Le Tribunal des marchés financiers de l’Ontario (le « Tribunal ») a récemment rejeté une procédure d’application de la loi intentée par la Commission des valeurs mobilières de l’Ontario (la « Commission ») contre plusieurs défendeurs dans l’affaire Cormark Securities Inc (Re). La Commission alléguait que le règlement d’une vente à découvert au moyen d’actions librement négociables empruntées dans le cadre d’un prêt de titres garanti par des actions de la même société, lesquelles avaient été émises dans le cadre d’un placement privé et étaient visées par un délai de conservation, constituait un placement de titres entraînant l’obligation de déposer un prospectus. Le Tribunal a catégoriquement rejeté toutes les allégations de la Commission et a rejeté, dans son ensemble, la procédure intentée contre les défendeurs.

* * * * * * *

[LISTE DES TÂCHES]:
• A. Selon le passage, quel organisme a intenté la procédure d'application de la loi dans l'affaire Cormark Securities Inc (Re) ?
• B. Rédigez la suite du passage sur l'affaire Cormark Securities Inc (Re), en reprenant après sa dernière phrase.
Les enregistrements proviennent d'une autre source que le passage.

* * * * * * *

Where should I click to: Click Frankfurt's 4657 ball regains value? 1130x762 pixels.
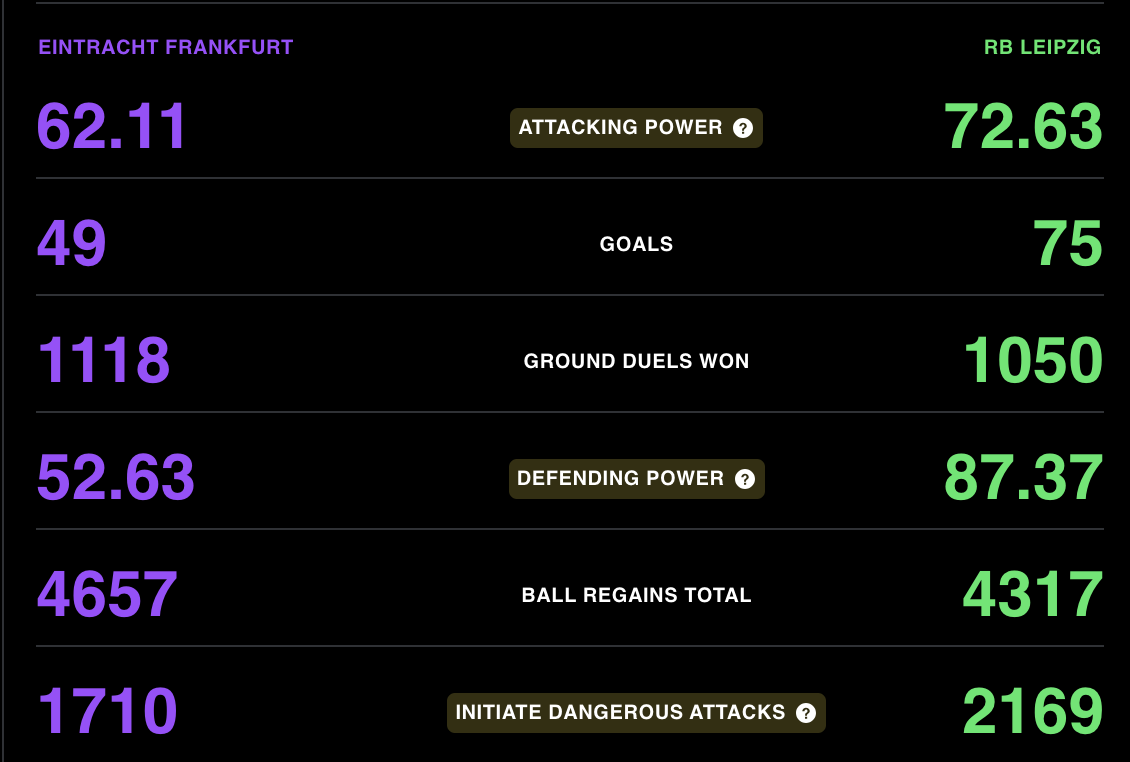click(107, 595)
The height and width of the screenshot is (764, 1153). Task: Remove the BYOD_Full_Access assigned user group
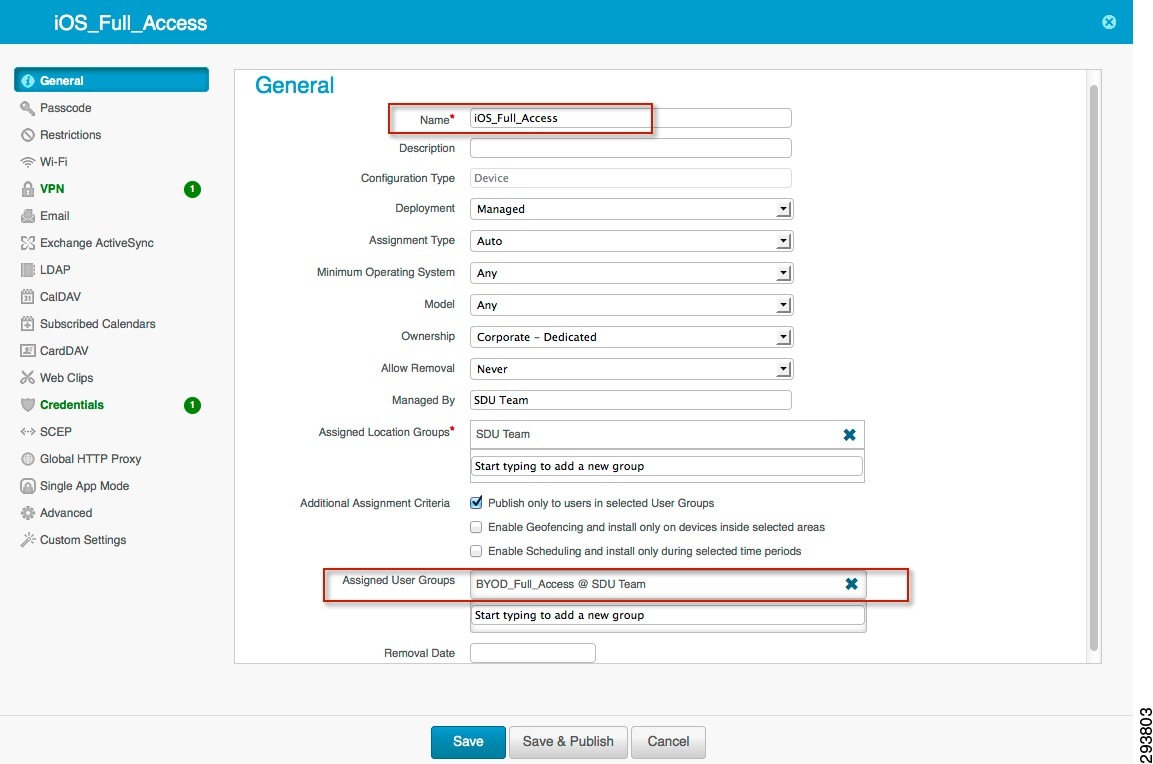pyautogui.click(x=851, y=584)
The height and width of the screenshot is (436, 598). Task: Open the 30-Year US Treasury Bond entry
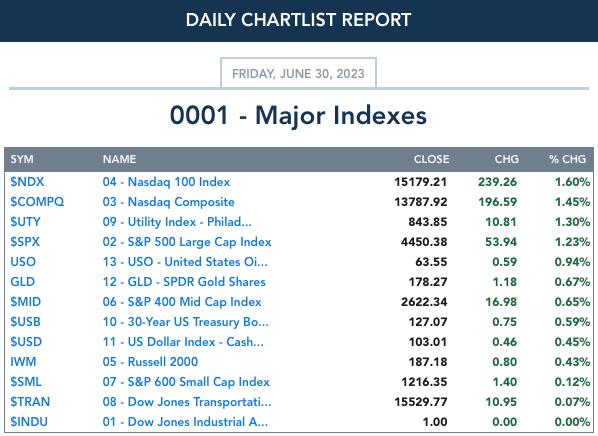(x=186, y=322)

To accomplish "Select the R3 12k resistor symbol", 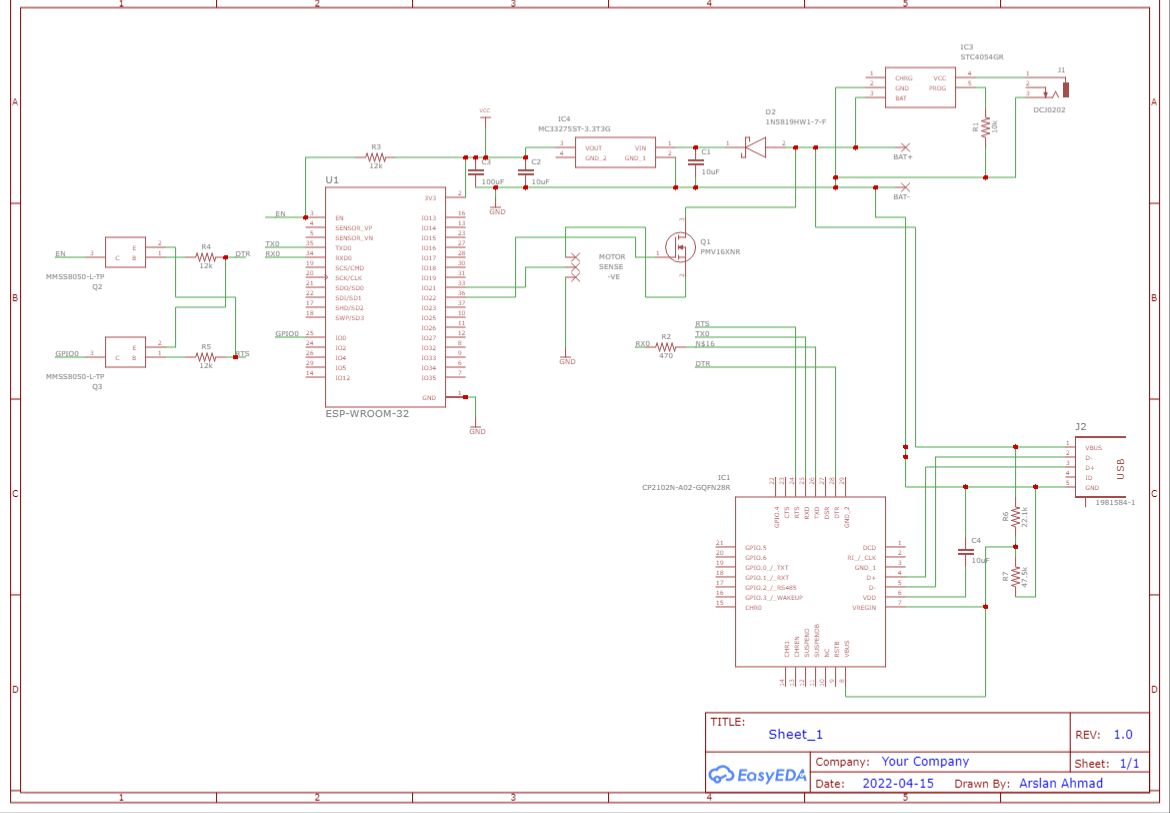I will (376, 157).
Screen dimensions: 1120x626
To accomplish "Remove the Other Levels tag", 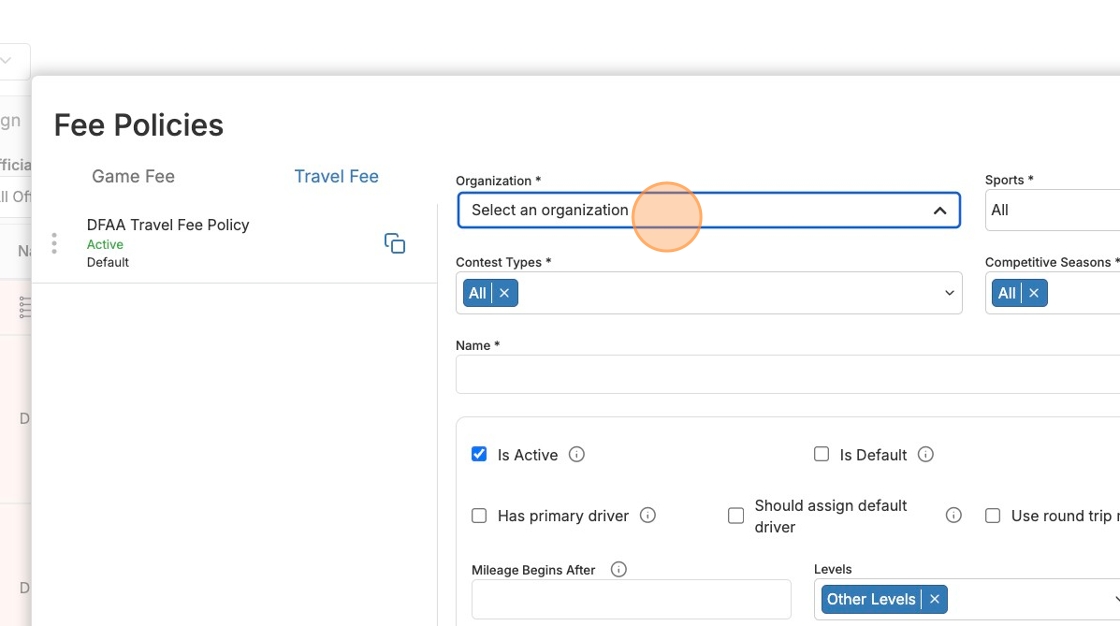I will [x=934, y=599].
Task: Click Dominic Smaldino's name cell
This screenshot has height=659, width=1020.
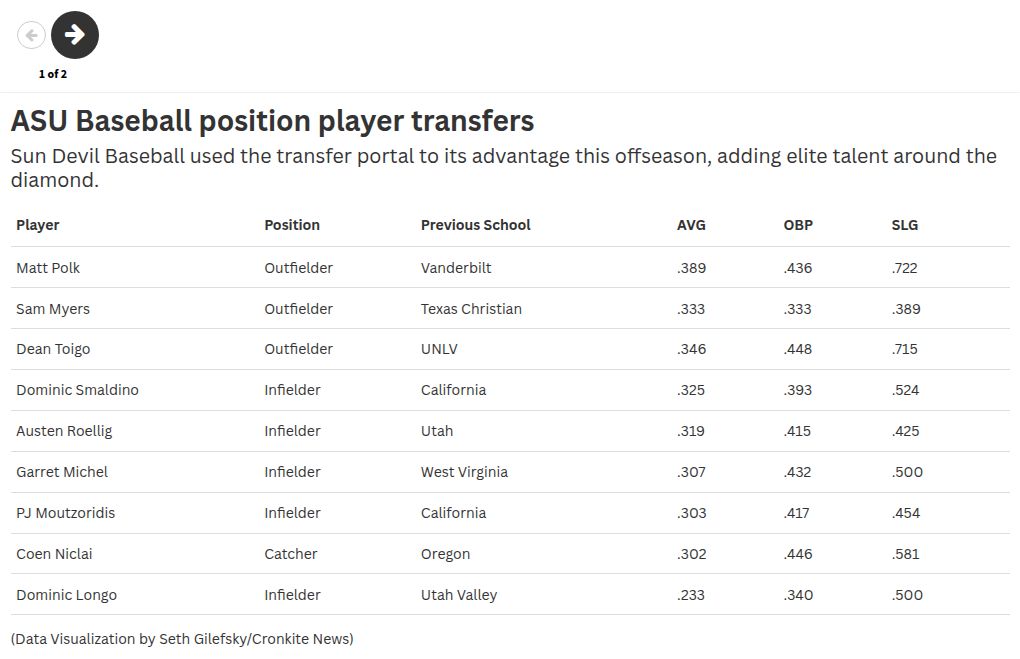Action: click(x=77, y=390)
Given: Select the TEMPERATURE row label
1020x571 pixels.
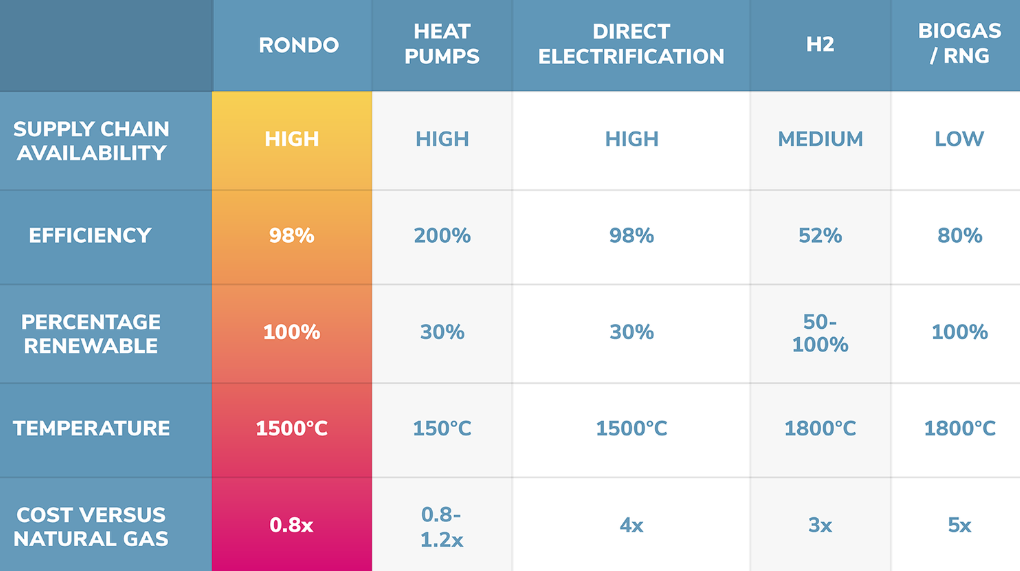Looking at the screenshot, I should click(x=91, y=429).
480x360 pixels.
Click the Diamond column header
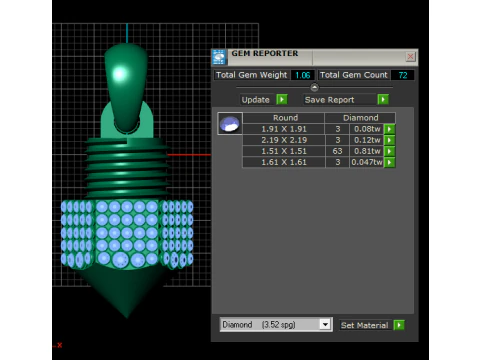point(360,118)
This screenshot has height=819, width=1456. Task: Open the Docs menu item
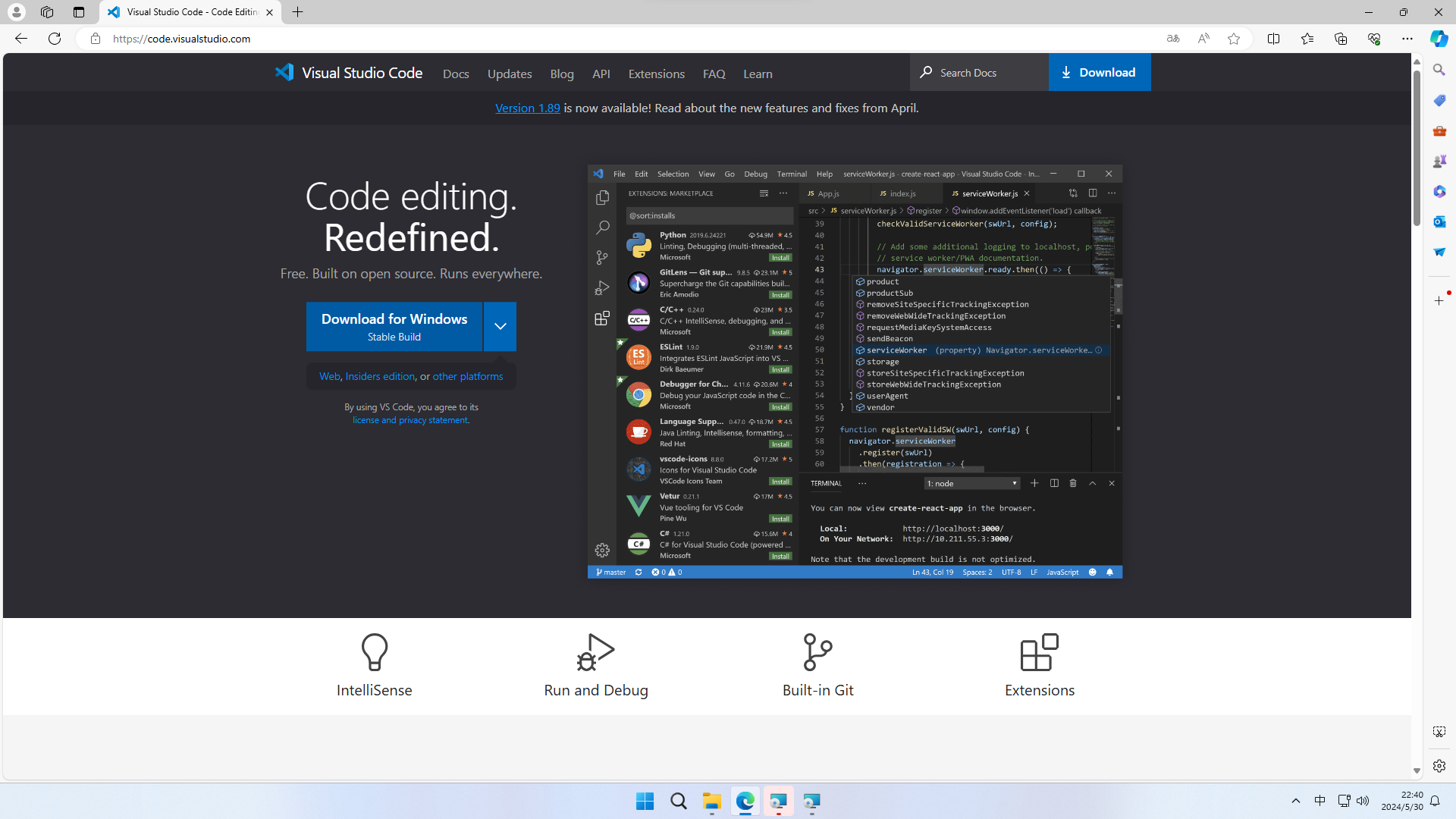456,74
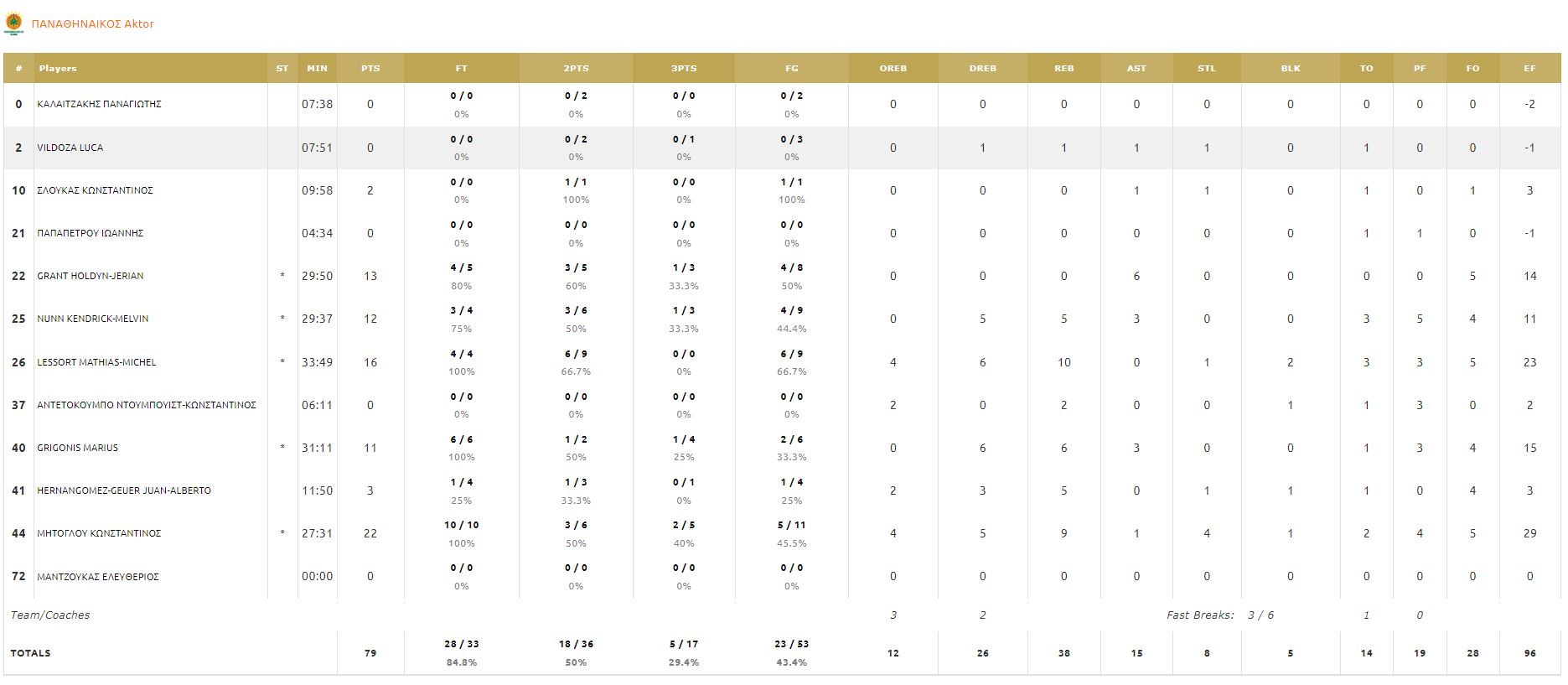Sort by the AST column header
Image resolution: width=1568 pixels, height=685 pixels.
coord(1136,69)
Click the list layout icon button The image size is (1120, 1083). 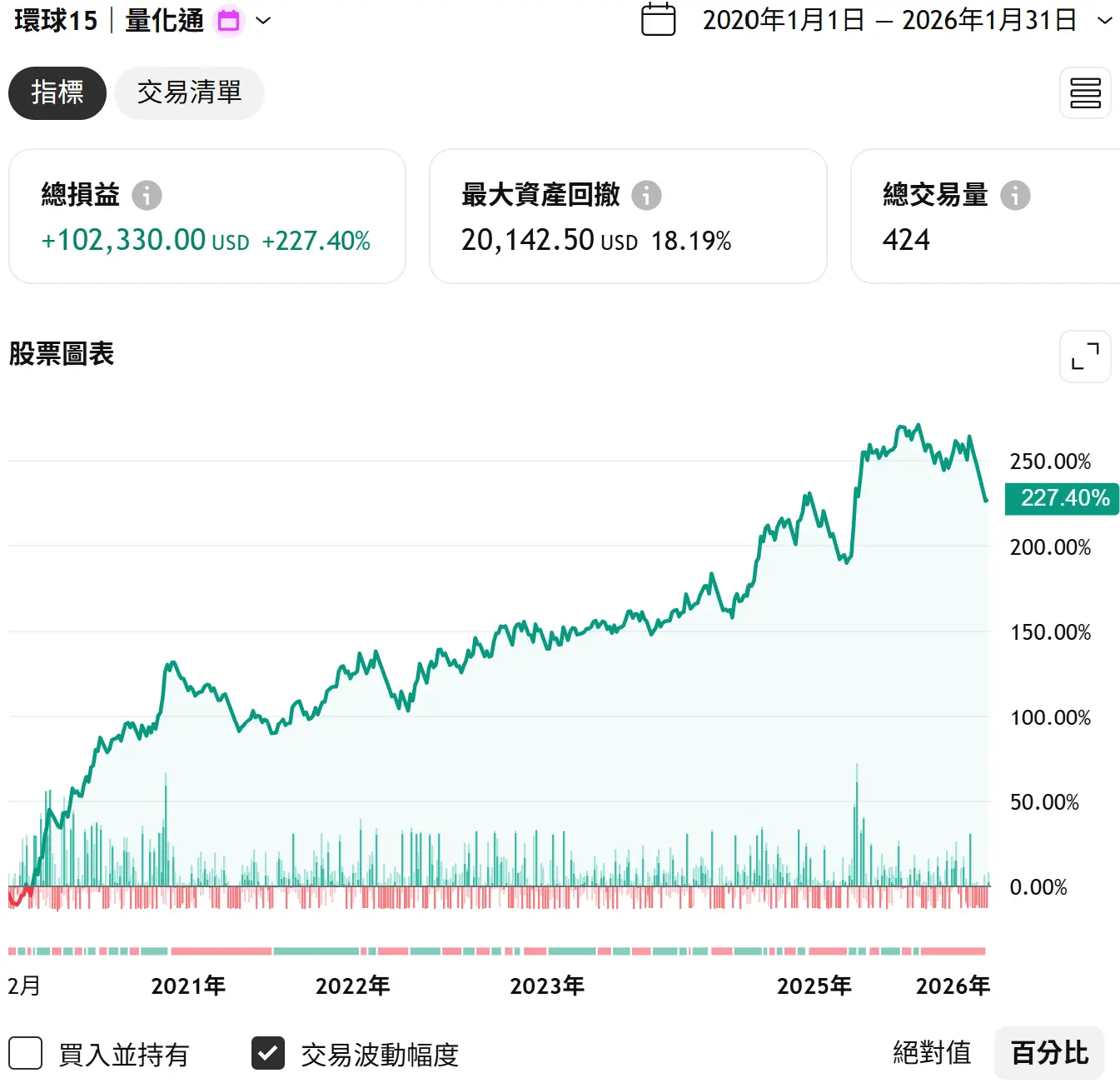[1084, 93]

* * * * * * *

[RÉPONSES AUX TÂCHES]:
• A. La Commission des valeurs mobilières de l'Ontario.

• B.
Points à retenir

  • Dans une rare victoire pour les défendeurs dans le cadre de procédures d’application de la loi, le Tribunal a établi, le 6 novembre 2024, que ceux-ci n’avaient « rien fait de mal » [traduction] en participant à une série d’opérations (les « Opérations ») aux termes desquelles des actions de Canopy Growth Corporation (« Canopy ») avaient été acquises dans le cadre d’un placement privé (les « Actions faisant l’objet de restrictions ») et données en garantie par l’acheteur afin d’emprunter des actions de Canopy préalablement émises et négociées dans le public (les « Actions librement négociables ») en vue du règlement d’une vente à découvert.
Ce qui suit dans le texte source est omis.